── EXTRACTED ENTRIES ──
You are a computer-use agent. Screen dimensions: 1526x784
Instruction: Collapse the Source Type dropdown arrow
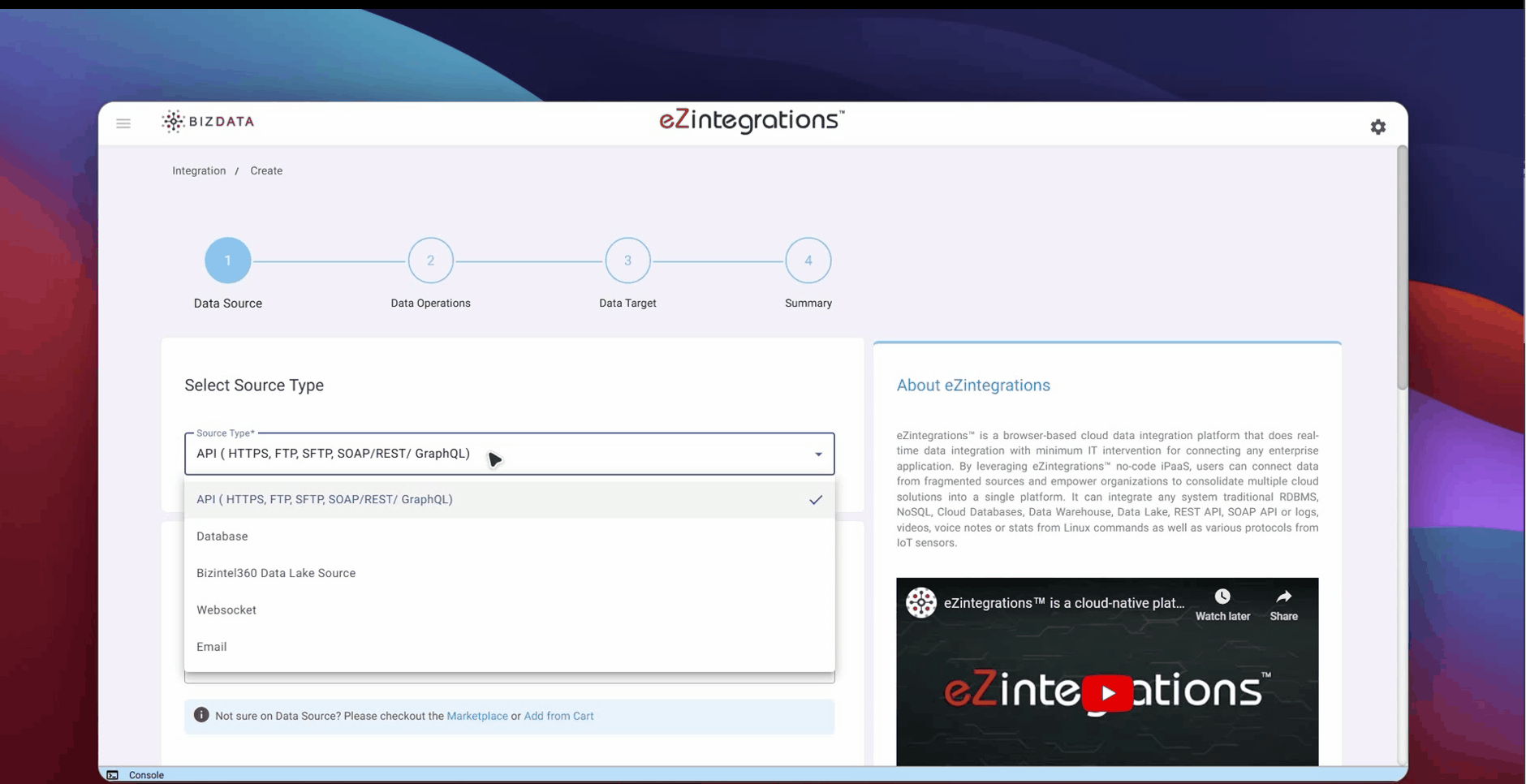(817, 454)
───
── EXTRACTED ENTRIES ──
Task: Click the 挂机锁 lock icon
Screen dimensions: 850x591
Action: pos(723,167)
───
── EXTRACTED ENTRIES ──
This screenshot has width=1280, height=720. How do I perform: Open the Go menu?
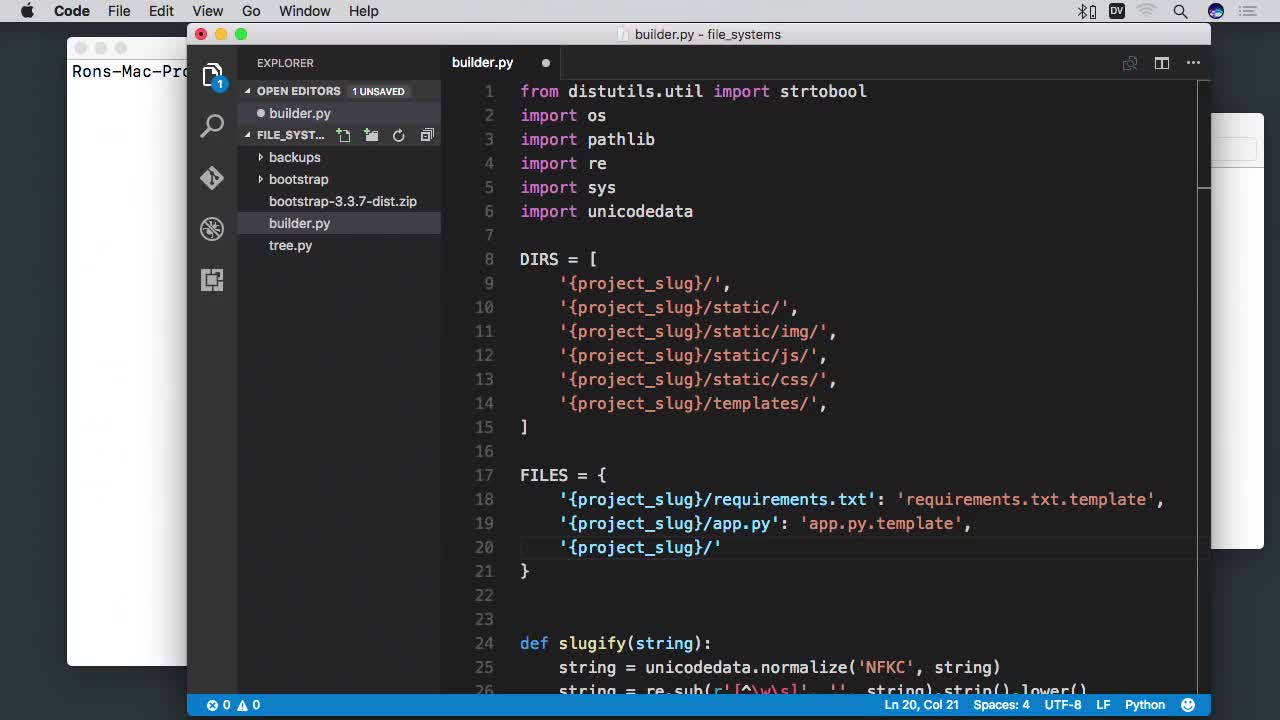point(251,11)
───
TO DO
Locate every line in the listing above that contains the word "dimensions", and copy each of those lines in full.

COMPLETED EXERCISE
You are a computer-use agent. Screen dimensions: 1526x784
Screen dimensions: 850x591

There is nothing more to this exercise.